═════ The records ═════
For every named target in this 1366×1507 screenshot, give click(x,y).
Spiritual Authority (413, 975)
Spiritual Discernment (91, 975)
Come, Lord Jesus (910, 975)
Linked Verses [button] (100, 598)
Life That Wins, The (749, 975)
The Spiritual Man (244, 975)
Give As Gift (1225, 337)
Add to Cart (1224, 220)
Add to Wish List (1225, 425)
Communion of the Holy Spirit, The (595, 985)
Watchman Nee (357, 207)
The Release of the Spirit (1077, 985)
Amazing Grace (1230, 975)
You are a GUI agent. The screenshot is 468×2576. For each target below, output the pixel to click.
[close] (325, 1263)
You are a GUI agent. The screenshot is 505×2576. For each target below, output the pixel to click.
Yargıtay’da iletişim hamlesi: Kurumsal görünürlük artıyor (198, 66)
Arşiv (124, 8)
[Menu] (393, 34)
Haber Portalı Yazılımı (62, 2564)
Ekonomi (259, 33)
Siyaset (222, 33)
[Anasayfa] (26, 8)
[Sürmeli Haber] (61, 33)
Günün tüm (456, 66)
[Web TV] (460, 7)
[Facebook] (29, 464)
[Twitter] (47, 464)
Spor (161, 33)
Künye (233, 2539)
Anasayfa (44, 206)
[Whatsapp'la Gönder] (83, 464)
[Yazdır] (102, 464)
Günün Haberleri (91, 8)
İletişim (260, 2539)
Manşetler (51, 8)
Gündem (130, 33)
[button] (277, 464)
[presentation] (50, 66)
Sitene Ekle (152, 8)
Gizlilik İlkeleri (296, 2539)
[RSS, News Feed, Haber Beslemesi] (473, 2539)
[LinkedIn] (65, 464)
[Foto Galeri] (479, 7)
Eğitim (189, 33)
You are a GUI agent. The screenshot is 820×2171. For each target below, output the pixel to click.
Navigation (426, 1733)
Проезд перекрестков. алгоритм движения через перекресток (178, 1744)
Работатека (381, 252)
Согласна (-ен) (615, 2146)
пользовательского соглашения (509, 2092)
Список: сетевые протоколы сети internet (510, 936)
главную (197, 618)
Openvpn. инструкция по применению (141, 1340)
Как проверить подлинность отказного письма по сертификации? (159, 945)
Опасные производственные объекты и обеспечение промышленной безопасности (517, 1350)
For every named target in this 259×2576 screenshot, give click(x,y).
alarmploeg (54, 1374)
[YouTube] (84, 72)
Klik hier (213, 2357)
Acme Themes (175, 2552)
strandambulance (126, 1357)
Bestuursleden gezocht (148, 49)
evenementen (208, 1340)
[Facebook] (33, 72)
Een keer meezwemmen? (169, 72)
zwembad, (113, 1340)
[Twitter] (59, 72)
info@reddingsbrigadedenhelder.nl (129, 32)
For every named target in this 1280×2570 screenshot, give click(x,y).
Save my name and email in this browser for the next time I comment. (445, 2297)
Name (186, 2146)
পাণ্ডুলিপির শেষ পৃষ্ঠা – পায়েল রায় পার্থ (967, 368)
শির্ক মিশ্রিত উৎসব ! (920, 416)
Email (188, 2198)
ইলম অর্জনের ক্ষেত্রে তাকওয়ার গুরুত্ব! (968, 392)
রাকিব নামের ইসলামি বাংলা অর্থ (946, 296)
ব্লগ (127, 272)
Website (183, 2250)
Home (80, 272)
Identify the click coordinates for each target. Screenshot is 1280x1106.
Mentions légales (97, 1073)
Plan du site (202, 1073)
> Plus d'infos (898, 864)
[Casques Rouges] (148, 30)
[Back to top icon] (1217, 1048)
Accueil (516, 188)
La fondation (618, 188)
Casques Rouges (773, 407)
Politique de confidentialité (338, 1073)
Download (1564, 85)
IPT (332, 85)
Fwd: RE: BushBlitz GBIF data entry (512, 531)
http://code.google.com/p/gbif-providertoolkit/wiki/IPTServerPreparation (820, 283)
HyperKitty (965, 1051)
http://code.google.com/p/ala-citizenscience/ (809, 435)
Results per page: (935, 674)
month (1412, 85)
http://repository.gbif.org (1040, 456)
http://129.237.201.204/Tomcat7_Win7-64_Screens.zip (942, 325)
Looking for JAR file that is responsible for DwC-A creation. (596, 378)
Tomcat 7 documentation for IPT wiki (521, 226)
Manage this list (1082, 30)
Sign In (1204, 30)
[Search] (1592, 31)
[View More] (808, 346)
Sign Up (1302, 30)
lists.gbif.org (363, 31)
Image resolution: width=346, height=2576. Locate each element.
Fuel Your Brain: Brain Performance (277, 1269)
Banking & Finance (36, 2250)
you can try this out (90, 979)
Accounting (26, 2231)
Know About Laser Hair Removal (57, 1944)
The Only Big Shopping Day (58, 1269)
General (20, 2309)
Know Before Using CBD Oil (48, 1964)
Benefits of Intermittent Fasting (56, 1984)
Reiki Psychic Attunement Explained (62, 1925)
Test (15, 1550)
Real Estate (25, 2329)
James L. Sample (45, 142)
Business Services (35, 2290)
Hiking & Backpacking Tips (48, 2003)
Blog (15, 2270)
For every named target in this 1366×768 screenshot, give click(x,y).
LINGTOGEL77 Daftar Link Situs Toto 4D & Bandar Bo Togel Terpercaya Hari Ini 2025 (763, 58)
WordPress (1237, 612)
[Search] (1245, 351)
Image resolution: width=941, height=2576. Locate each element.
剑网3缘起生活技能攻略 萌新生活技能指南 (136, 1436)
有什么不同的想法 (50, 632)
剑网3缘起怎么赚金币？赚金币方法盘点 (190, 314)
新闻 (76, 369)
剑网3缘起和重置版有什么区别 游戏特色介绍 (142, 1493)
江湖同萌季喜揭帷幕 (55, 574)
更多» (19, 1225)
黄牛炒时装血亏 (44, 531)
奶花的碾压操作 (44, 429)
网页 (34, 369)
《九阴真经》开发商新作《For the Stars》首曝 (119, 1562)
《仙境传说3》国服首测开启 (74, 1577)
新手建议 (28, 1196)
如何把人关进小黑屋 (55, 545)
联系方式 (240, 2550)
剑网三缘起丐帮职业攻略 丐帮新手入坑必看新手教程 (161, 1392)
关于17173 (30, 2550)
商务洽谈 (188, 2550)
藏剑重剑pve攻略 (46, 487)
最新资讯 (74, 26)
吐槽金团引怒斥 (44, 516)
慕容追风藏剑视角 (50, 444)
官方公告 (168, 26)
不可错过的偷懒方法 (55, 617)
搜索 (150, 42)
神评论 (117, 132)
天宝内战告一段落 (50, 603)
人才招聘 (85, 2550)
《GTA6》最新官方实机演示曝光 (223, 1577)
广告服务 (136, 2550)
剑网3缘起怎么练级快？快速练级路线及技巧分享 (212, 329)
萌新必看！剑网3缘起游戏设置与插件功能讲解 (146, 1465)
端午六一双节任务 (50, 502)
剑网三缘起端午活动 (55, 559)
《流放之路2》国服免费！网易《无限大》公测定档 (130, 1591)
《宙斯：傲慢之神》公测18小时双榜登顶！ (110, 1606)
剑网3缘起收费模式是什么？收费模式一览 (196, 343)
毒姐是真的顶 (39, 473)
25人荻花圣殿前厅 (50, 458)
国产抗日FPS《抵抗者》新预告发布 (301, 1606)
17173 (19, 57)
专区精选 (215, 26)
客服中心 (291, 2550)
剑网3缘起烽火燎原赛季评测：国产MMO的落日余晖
═════
| What the task asks |
Which lines above run from the one containing "Arşiv (124, 8)" to the one containing "Acme Themes (175, 2552)"? Give them again exactly, both ends included.

| Result |
Arşiv (124, 8)
[Menu] (393, 34)
Haber Portalı Yazılımı (62, 2564)
Ekonomi (259, 33)
Siyaset (222, 33)
[Anasayfa] (26, 8)
[Sürmeli Haber] (61, 33)
Günün tüm (456, 66)
[Web TV] (460, 7)
[Facebook] (29, 464)
[Twitter] (47, 464)
Spor (161, 33)
Künye (233, 2539)
Anasayfa (44, 206)
[Whatsapp'la Gönder] (83, 464)
[Yazdır] (102, 464)
Günün Haberleri (91, 8)
İletişim (260, 2539)
Manşetler (51, 8)
Gündem (130, 33)
[button] (277, 464)
[presentation] (50, 66)
Sitene Ekle (152, 8)
Gizlilik İlkeleri (296, 2539)
[RSS, News Feed, Haber Beslemesi] (473, 2539)
[LinkedIn] (65, 464)
[Foto Galeri] (479, 7)
Eğitim (189, 33)
You are a GUI agent. The screenshot is 820×2171. For each target below, output the pixel to click.
Navigation (426, 1733)
Проезд перекрестков. алгоритм движения через перекресток (178, 1744)
Работатека (381, 252)
Согласна (-ен) (615, 2146)
пользовательского соглашения (509, 2092)
Список: сетевые протоколы сети internet (510, 936)
главную (197, 618)
Openvpn. инструкция по применению (141, 1340)
Как проверить подлинность отказного письма по сертификации? (159, 945)
Опасные производственные объекты и обеспечение промышленной безопасности (517, 1350)
For every named target in this 259×2576 screenshot, give click(x,y).
alarmploeg (54, 1374)
[YouTube] (84, 72)
Klik hier (213, 2357)
Acme Themes (175, 2552)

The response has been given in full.